Z.B. die Ohrakupunktur – Schnelle Wirkung ohne Nebenwirkungen.

Im Ohr "steckt" der ganze Mensch. Dies erkannte vor gut fünfzig Jahren der französische Arzt Dr. Paul Nogier. Über einige seiner nordafrikanischen Patienten hatte er von einer traditionellen Behandlungsmethode gehört, bei der durch eine Behandlung am Ohr Rückenschmerzen verschwunden sein sollten. So kam er zu der Erkenntnis, dass eine bestimmte Stelle am Ohr mit der Wirbelsäule verbunden sein muss und machte sich daraufhin an die Erforschung aller Körperentsprechungen am Ohr. Das führte zur Entdeckung, dass die gesamte Ohroberfläche eine Reflexzone darstellt, auf die alle Organe des Körpers reagieren. Dies war die Geburtsstunde der Ohrakupunktur. Ohrakupunktur erreicht direkt die Gehirnstrukturen.

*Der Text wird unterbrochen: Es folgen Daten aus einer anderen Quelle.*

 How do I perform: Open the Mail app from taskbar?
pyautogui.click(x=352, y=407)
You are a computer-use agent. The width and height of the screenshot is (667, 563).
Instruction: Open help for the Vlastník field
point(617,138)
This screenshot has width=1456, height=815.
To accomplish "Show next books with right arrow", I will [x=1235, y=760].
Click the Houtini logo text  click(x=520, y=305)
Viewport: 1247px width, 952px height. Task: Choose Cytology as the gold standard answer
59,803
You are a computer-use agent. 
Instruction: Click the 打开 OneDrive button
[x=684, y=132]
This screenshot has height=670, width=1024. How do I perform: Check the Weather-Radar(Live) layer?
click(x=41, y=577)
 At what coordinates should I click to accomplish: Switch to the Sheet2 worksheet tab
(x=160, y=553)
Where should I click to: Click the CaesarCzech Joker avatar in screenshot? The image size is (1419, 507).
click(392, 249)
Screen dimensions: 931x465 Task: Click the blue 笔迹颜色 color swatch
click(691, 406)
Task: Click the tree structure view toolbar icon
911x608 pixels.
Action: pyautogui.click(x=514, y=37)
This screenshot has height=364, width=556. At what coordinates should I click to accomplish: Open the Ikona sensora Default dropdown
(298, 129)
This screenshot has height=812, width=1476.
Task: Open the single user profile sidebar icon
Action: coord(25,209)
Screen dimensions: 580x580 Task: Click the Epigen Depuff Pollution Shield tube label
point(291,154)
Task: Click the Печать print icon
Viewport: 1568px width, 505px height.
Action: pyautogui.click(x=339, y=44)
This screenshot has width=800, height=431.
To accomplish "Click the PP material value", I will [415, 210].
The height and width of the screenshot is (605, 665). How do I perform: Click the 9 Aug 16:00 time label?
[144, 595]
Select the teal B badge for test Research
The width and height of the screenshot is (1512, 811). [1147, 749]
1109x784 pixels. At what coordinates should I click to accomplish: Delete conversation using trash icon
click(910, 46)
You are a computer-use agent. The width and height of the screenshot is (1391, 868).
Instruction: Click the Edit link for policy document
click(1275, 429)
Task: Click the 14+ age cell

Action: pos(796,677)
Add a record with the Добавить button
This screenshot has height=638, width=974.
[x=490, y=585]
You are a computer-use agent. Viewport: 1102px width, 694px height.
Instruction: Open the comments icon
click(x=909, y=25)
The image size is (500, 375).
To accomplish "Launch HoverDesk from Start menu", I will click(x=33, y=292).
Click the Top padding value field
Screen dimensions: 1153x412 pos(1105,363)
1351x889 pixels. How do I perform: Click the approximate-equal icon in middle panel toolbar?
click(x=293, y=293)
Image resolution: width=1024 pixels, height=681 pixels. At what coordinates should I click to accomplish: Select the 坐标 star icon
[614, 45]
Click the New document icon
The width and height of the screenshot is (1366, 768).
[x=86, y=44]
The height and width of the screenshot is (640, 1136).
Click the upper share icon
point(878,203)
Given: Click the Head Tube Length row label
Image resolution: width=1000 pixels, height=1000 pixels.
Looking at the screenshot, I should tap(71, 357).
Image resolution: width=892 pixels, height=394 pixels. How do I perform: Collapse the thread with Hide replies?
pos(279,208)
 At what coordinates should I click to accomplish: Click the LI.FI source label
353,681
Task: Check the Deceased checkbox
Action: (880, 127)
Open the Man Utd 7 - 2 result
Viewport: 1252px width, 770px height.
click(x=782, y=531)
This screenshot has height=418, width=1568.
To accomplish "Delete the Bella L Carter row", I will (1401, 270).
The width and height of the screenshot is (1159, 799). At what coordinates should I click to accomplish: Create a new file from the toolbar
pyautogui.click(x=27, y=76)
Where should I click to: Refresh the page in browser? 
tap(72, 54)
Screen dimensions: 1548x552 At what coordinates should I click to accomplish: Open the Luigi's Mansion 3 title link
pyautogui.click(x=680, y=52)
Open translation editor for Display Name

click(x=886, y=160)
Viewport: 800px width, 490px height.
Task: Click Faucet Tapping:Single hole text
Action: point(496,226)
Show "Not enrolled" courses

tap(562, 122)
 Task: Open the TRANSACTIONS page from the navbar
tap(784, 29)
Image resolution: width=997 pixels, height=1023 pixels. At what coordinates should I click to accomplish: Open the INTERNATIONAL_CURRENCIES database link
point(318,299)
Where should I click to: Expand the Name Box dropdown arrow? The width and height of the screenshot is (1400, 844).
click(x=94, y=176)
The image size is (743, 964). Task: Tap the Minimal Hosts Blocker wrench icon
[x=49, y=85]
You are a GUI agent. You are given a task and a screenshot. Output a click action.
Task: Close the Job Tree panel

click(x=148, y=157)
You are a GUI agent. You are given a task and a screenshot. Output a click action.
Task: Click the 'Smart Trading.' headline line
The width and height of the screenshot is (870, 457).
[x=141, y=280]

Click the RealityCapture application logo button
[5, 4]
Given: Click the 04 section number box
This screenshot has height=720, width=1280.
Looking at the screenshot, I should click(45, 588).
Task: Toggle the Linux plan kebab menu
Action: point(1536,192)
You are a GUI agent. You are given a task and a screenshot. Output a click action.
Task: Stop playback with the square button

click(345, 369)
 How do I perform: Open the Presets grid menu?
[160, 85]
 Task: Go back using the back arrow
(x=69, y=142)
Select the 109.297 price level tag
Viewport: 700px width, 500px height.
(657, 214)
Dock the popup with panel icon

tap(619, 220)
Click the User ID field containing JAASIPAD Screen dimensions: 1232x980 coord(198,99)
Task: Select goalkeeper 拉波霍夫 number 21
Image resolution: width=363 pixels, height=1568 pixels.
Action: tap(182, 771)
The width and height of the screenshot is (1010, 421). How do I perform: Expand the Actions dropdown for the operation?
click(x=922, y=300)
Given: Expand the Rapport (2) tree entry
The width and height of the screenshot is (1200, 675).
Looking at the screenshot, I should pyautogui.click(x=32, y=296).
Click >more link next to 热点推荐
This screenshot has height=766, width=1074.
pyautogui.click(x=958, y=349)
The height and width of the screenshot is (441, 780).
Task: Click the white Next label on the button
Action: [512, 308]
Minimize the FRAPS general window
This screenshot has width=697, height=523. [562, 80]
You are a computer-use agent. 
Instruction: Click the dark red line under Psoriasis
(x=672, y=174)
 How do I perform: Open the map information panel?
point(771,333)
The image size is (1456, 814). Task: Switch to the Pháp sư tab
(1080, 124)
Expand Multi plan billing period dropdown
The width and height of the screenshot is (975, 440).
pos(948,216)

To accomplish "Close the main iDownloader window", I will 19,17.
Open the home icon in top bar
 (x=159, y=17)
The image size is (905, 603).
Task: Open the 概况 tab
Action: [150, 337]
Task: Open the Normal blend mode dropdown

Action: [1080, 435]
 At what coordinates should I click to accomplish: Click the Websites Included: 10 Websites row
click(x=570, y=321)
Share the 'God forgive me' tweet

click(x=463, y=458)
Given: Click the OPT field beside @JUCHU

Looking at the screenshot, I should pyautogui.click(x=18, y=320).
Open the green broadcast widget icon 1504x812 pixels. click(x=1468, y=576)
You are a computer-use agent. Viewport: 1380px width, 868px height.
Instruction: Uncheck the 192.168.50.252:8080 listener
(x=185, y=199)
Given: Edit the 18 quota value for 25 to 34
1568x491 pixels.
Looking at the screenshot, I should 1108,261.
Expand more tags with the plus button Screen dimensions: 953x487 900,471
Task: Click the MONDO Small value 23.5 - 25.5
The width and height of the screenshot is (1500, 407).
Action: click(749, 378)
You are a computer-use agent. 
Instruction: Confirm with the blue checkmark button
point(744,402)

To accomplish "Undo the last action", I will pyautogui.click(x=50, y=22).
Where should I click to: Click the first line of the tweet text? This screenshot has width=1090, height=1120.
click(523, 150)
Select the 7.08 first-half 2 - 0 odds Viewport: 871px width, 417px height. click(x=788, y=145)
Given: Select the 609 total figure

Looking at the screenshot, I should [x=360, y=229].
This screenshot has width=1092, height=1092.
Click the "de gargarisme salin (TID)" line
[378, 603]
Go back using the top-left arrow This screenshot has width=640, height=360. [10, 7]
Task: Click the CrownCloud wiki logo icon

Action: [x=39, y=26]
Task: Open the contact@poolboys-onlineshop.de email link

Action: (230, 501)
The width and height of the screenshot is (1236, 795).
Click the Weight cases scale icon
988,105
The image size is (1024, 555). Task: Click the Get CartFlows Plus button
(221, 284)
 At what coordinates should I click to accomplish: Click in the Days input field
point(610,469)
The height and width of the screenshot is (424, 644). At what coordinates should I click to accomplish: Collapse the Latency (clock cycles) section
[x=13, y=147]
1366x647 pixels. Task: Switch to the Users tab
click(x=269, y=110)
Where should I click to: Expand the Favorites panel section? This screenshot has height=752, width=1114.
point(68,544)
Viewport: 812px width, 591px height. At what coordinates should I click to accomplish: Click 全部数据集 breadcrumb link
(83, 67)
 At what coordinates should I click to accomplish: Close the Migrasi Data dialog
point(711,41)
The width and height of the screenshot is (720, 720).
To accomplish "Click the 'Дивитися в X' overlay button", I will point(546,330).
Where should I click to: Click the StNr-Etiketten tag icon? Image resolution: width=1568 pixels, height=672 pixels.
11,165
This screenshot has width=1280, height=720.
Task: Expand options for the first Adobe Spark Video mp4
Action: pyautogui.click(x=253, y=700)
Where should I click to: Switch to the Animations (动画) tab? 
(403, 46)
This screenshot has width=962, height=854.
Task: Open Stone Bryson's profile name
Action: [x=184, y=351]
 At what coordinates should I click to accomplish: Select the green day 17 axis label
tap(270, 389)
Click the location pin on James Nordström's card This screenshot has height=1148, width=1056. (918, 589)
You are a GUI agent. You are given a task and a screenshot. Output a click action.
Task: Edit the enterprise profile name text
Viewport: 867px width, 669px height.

Die Signale der Ohrakupunktur erreichen – im Gegensatz zur Stimulation der auf dem übrigen Körper befindlichen

 

Akupunkturpunkte – direkt über eine kleinere Anzahl von Nervenschaltungen die zentralen Gehirnstrukturen. Damit erzielt die Ohrakupunktur sehr schnell eine Wirkung. Der Einsatzbereich der Ohrakupunktur deckt ein weites Spektrum ab. So werden mit ihr vorwiegend Schmerzzustände aller Art (insbesondere funktionelle Schmerzen) behandelt, ferner Kopfschmerzen und Migräne, Bronchitis, Asthma, Heuschnupfen, Allergien, Hauterkrankungen, Störungen von Magen und Darm, Stoffwechselerkrankungen. Eine Akupunkturbehandlung umfasst meist acht bis zwölf Sitzungen über mehrere Wochen verteilt. Bei chronischen Erkrankungen können es auch mehr sein. Besonders gerne wende ich die Ohrakupunktur begleitend neben einer Behandlung des Bewegungsapparates an (z.B. Wirbelsäule, Knie- oder Schultergelenk). Das spart Zeit und bringt die "doppelte" Wirkung.